- [Stated goal]
Please rewrite the items that start at the line containing "is (952, 1283)." and end after the line containing "coordinates (229, 304).", putting "Locate" wherever "Find the location of" appears and leaving everything else unchanged.
— start of Provided information —
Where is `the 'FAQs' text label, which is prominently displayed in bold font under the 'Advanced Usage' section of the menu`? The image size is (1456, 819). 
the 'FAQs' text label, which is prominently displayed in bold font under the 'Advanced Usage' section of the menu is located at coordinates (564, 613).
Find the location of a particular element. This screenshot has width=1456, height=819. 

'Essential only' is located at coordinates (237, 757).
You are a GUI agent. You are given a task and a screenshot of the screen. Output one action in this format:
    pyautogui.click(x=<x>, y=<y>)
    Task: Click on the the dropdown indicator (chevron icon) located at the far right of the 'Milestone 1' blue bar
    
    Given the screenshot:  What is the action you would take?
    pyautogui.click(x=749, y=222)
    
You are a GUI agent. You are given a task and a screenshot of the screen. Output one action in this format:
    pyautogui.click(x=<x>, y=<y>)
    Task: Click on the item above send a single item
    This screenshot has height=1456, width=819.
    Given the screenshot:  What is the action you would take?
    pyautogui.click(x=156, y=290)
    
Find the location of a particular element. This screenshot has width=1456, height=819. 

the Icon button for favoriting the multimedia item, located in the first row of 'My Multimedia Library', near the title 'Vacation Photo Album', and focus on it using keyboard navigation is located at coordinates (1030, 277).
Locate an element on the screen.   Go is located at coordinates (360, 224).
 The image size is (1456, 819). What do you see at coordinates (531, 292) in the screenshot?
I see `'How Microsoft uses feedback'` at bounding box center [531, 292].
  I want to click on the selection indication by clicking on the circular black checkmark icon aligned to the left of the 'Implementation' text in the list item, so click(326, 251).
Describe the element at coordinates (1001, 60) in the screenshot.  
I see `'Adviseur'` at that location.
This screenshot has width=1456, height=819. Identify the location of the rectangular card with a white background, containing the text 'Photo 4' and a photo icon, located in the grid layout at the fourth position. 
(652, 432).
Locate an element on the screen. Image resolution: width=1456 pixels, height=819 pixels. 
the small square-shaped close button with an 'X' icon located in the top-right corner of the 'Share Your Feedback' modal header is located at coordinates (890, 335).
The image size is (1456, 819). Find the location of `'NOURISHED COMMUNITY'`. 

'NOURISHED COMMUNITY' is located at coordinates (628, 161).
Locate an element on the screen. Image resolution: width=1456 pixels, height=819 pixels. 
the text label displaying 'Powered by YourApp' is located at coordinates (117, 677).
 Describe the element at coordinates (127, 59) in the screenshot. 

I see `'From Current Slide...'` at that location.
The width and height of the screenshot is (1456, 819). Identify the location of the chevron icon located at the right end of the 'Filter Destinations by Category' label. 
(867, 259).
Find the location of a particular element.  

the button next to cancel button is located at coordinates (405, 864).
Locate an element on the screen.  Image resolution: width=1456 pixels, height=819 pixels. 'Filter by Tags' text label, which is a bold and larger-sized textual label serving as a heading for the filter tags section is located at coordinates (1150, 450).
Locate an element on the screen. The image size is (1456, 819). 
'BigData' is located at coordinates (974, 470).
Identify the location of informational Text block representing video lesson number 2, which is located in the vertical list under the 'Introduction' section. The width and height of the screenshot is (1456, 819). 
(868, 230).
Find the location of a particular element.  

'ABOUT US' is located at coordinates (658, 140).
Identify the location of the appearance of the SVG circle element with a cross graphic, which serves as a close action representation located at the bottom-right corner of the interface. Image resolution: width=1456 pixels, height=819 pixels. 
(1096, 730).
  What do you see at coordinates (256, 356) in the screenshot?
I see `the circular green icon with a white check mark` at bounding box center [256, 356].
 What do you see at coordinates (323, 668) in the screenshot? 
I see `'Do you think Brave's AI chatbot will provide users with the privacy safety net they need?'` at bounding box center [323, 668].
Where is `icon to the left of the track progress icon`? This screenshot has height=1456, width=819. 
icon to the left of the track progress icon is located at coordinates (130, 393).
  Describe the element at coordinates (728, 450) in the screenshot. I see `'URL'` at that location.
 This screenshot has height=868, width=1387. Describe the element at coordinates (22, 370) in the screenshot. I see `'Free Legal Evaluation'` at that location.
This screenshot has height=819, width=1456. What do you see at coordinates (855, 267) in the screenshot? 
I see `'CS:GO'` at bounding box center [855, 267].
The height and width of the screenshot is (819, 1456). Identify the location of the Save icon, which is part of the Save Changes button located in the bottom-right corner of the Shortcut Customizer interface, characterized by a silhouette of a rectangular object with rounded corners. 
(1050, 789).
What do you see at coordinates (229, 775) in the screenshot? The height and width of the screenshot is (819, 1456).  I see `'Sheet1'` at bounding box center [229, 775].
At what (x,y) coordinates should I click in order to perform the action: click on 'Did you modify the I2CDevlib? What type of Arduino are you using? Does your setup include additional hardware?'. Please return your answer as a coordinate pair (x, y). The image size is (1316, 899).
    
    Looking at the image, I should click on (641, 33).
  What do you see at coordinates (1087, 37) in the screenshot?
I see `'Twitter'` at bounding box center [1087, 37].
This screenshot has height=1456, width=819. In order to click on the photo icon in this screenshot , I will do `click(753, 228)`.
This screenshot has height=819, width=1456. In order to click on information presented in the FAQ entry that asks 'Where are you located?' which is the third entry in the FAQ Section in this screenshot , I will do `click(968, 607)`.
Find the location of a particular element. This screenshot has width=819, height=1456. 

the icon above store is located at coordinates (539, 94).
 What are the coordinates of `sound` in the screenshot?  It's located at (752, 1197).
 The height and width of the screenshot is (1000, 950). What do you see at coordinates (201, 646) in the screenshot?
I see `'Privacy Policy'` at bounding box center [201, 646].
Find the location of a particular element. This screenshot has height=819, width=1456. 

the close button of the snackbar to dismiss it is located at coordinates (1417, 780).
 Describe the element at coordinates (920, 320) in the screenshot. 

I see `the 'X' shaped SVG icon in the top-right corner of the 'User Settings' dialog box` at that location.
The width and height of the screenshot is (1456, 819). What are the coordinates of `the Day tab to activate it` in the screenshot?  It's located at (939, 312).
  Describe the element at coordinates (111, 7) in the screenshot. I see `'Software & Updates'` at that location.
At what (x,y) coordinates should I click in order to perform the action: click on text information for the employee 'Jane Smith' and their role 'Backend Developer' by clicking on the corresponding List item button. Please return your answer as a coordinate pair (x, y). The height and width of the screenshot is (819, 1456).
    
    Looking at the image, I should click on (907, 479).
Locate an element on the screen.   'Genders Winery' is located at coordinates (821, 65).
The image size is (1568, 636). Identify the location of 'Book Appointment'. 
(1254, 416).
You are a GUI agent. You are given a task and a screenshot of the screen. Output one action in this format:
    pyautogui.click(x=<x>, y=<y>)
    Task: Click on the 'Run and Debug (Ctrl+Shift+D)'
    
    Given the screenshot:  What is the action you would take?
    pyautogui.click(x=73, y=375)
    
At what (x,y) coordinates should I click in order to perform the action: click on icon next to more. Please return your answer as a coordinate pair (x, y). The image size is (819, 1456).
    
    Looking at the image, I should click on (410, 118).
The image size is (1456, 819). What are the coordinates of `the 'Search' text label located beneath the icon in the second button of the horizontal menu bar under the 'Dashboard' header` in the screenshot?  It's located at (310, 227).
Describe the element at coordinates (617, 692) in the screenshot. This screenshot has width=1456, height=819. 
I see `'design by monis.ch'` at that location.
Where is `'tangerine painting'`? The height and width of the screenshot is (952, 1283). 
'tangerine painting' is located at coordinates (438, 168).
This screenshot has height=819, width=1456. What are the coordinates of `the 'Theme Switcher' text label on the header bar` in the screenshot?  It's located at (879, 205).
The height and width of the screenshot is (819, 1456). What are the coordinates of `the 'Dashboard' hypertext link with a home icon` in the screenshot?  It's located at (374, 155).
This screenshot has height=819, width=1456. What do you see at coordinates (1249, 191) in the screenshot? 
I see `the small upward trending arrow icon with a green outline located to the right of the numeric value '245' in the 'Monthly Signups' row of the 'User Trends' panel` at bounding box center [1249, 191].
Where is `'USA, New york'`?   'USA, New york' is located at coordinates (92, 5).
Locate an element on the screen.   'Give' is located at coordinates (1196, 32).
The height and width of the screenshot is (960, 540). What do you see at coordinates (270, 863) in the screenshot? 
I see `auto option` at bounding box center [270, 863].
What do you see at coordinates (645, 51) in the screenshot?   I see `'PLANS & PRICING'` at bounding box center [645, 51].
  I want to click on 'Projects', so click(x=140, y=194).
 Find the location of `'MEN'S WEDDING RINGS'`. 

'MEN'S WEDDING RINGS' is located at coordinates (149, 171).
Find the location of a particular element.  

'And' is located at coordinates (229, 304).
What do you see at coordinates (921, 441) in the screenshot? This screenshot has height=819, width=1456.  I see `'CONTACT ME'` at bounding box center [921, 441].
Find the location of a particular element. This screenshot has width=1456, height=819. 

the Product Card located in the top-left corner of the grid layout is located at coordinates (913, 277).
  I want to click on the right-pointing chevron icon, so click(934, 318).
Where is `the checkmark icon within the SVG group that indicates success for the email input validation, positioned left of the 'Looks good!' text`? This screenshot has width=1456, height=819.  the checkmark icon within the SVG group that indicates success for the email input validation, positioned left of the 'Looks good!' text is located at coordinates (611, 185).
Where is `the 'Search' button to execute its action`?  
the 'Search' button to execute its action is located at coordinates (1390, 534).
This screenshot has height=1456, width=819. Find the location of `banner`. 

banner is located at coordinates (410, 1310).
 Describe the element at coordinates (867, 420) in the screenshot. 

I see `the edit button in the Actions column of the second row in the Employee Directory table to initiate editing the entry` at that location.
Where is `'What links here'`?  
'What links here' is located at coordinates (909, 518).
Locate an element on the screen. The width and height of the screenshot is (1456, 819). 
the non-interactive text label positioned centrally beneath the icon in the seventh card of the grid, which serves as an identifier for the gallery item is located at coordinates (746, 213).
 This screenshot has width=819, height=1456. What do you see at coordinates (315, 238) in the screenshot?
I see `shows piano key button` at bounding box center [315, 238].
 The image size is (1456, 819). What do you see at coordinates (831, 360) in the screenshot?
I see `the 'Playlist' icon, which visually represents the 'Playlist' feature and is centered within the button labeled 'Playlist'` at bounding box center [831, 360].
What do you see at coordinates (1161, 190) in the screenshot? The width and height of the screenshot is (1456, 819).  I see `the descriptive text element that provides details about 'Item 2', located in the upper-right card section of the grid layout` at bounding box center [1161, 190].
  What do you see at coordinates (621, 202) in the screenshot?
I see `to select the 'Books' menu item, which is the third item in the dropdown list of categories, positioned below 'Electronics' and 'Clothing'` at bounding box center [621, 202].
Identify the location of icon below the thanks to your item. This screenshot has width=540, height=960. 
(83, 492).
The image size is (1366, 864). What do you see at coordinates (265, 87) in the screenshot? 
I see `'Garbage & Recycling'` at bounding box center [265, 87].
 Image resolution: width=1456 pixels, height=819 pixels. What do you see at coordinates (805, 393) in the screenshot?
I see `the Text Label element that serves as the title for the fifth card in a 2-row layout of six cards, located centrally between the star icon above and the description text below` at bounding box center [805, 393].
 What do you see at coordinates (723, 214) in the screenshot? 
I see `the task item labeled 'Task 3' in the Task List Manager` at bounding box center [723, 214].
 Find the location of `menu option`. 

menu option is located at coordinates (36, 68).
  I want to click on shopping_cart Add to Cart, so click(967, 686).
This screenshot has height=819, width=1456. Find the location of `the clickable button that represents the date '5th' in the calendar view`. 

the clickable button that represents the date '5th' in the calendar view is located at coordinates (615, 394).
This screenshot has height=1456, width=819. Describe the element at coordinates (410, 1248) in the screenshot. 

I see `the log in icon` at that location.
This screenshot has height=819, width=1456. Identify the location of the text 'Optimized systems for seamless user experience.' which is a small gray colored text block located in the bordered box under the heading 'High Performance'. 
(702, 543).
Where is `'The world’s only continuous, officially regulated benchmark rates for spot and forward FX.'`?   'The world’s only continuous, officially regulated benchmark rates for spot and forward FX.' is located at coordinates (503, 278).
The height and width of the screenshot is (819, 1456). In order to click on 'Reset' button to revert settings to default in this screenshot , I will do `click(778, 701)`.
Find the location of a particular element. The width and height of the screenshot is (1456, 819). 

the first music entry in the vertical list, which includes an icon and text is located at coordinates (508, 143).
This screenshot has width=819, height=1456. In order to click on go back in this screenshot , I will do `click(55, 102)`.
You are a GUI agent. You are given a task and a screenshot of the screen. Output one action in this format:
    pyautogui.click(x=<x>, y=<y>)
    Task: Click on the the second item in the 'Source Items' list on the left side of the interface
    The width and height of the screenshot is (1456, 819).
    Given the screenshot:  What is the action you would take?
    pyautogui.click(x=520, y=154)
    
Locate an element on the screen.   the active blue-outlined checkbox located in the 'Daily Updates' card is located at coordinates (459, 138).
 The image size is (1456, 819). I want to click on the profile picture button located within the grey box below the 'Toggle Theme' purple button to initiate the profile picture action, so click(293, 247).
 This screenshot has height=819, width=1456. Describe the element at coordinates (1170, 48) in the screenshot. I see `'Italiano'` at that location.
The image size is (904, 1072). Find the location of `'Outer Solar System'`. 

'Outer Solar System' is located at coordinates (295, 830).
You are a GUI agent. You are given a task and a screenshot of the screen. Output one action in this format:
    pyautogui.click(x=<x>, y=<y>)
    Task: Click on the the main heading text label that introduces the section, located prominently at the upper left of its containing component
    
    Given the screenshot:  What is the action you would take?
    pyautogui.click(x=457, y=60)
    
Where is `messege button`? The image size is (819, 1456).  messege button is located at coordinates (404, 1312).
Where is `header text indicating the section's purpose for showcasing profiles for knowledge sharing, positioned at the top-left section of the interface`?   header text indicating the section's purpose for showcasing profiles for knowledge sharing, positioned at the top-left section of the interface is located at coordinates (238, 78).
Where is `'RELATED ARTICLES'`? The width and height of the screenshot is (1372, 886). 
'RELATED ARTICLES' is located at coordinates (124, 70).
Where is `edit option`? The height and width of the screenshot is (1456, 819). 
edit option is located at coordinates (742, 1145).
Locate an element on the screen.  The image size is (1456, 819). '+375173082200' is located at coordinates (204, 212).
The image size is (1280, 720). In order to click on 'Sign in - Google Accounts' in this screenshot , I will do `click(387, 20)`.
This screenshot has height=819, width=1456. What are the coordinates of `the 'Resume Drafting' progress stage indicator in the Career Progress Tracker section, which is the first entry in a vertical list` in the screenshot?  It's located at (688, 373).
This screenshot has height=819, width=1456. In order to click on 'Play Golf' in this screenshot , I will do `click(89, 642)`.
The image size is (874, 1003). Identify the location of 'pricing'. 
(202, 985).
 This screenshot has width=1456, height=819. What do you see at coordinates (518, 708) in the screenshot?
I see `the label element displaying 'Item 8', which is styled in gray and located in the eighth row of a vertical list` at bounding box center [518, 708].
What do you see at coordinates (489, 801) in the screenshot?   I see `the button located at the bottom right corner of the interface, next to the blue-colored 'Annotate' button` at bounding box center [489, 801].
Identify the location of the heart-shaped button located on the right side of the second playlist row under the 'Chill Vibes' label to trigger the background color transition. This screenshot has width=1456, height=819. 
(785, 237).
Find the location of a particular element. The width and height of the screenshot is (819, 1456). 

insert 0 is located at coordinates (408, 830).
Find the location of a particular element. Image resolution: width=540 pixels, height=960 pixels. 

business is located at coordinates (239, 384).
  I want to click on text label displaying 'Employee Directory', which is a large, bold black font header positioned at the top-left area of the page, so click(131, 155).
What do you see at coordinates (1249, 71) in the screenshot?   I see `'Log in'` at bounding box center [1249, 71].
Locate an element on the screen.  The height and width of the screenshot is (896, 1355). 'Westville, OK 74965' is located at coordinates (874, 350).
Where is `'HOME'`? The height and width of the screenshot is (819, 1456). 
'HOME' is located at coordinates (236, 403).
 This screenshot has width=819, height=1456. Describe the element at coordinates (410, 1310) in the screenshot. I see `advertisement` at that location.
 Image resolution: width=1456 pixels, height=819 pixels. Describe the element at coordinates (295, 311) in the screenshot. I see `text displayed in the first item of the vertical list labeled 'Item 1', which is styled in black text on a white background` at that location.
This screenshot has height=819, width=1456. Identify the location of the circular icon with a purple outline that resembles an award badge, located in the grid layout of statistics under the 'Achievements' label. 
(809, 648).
— end of Provided information —
- [Written response]
Where is `'tangerine painting'`? The height and width of the screenshot is (952, 1283). 
'tangerine painting' is located at coordinates (438, 168).
This screenshot has height=819, width=1456. What are the coordinates of `the 'Theme Switcher' text label on the header bar` in the screenshot?  It's located at (879, 205).
The height and width of the screenshot is (819, 1456). What are the coordinates of `the 'Dashboard' hypertext link with a home icon` in the screenshot?  It's located at (374, 155).
This screenshot has height=819, width=1456. What do you see at coordinates (1249, 191) in the screenshot? 
I see `the small upward trending arrow icon with a green outline located to the right of the numeric value '245' in the 'Monthly Signups' row of the 'User Trends' panel` at bounding box center [1249, 191].
Where is `'USA, New york'`?   'USA, New york' is located at coordinates (92, 5).
Locate an element on the screen.   'Give' is located at coordinates (1196, 32).
The height and width of the screenshot is (960, 540). What do you see at coordinates (270, 863) in the screenshot? 
I see `auto option` at bounding box center [270, 863].
What do you see at coordinates (645, 51) in the screenshot?   I see `'PLANS & PRICING'` at bounding box center [645, 51].
  I want to click on 'Projects', so click(x=140, y=194).
 Locate `'MEN'S WEDDING RINGS'`. 

'MEN'S WEDDING RINGS' is located at coordinates (149, 171).
Locate a particular element.  

'And' is located at coordinates (229, 304).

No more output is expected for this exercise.